Record excerpts:
....................
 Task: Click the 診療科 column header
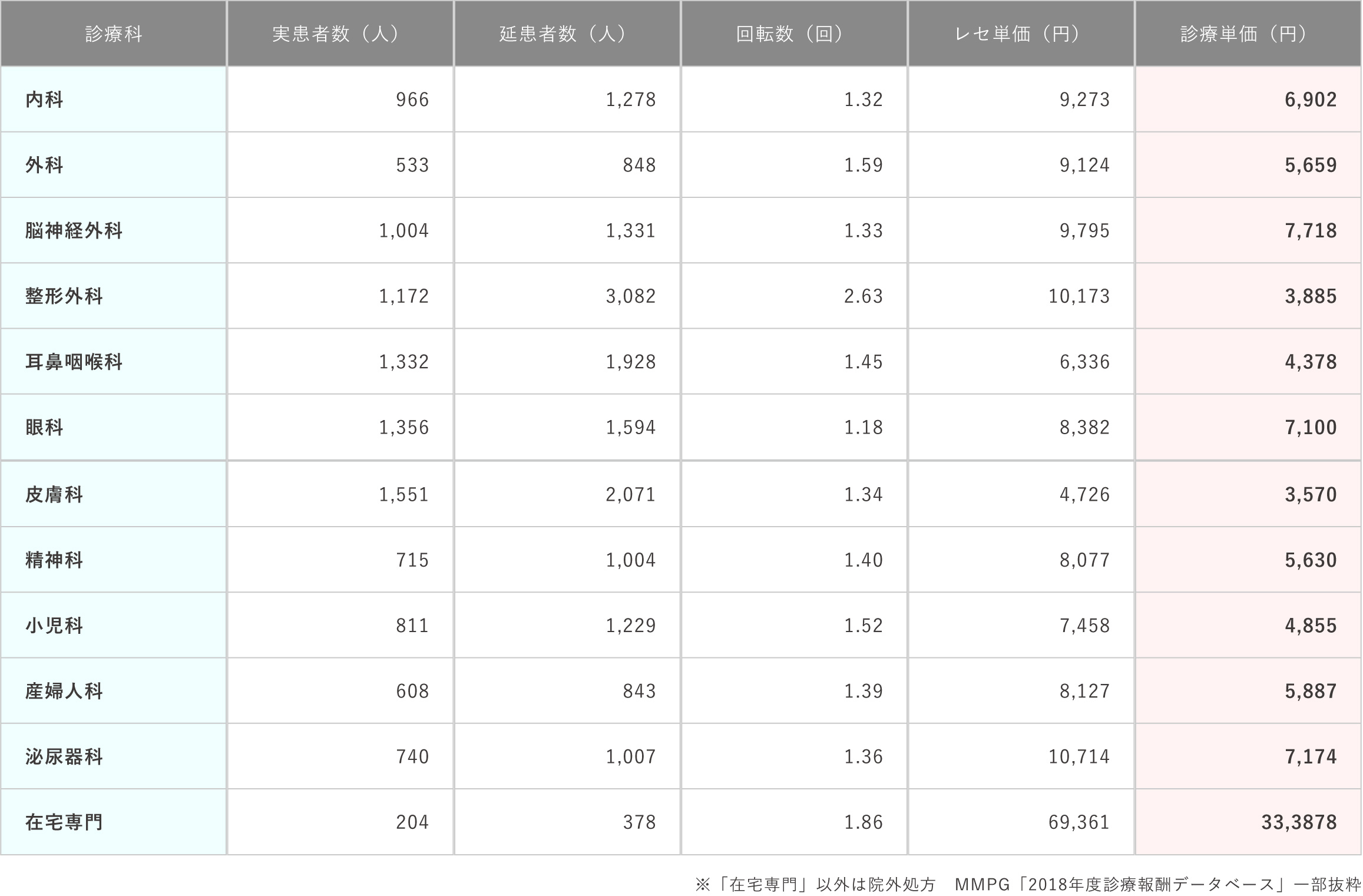pyautogui.click(x=114, y=34)
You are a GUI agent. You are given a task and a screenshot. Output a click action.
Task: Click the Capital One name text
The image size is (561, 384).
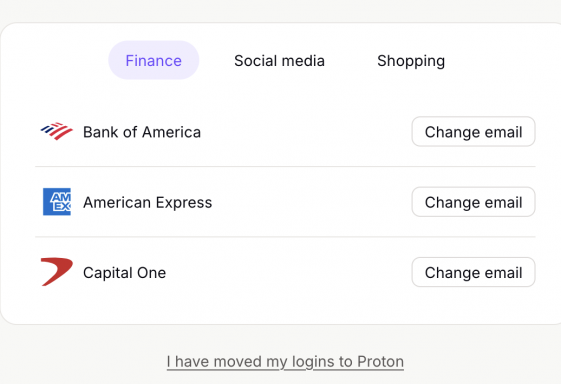[x=125, y=273]
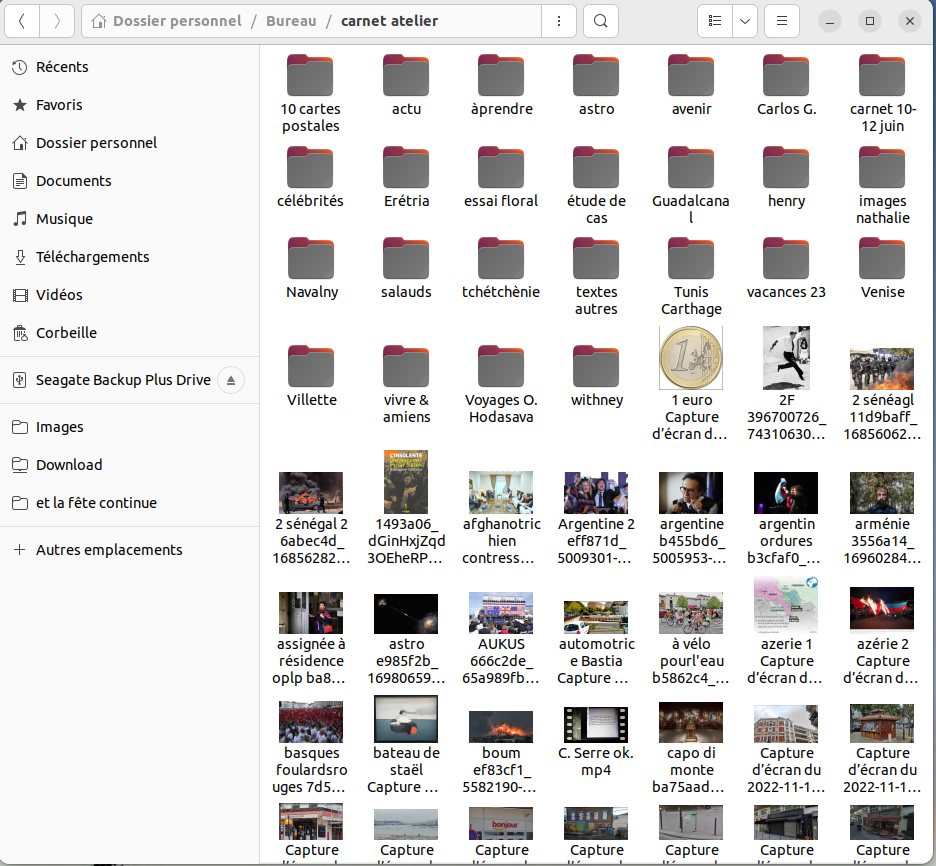Open the Navalny folder
This screenshot has width=936, height=866.
310,261
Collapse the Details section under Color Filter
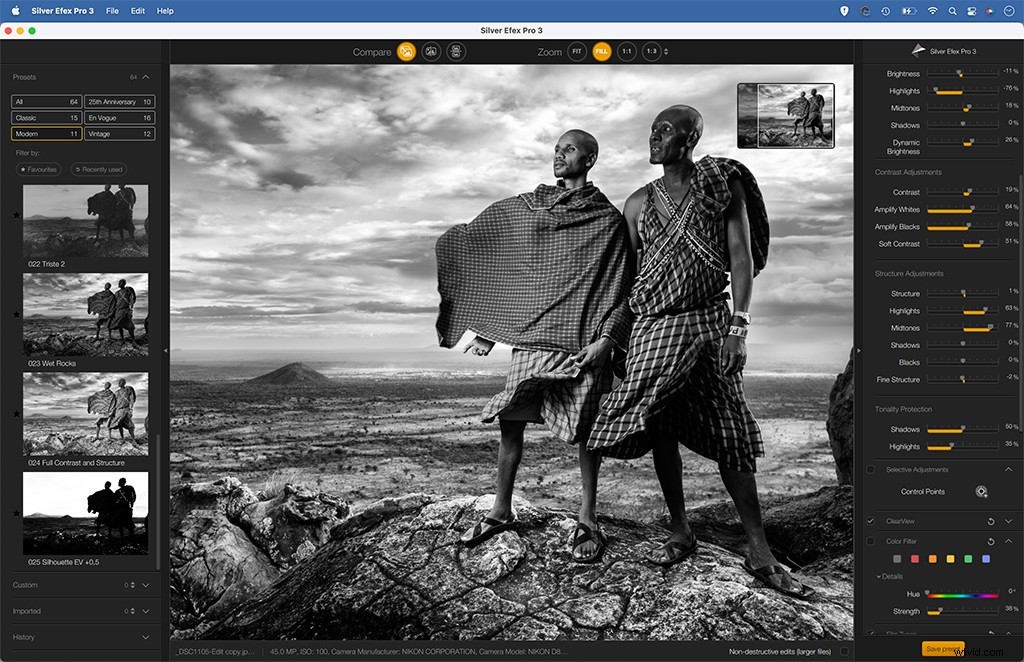 tap(881, 575)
....................
Work item:
Every entry in the listing is to be duplicated precisely, except for its pictures.

Result:
 Task: Click the 診療科 column header
pyautogui.click(x=114, y=34)
You are a GUI agent. You are given a task and a screenshot. Output a click action.
Task: Click the Capital One name text
The image size is (561, 384).
[x=125, y=273]
Open the Navalny folder
This screenshot has width=936, height=866.
310,261
Collapse the Details section under Color Filter
 tap(881, 575)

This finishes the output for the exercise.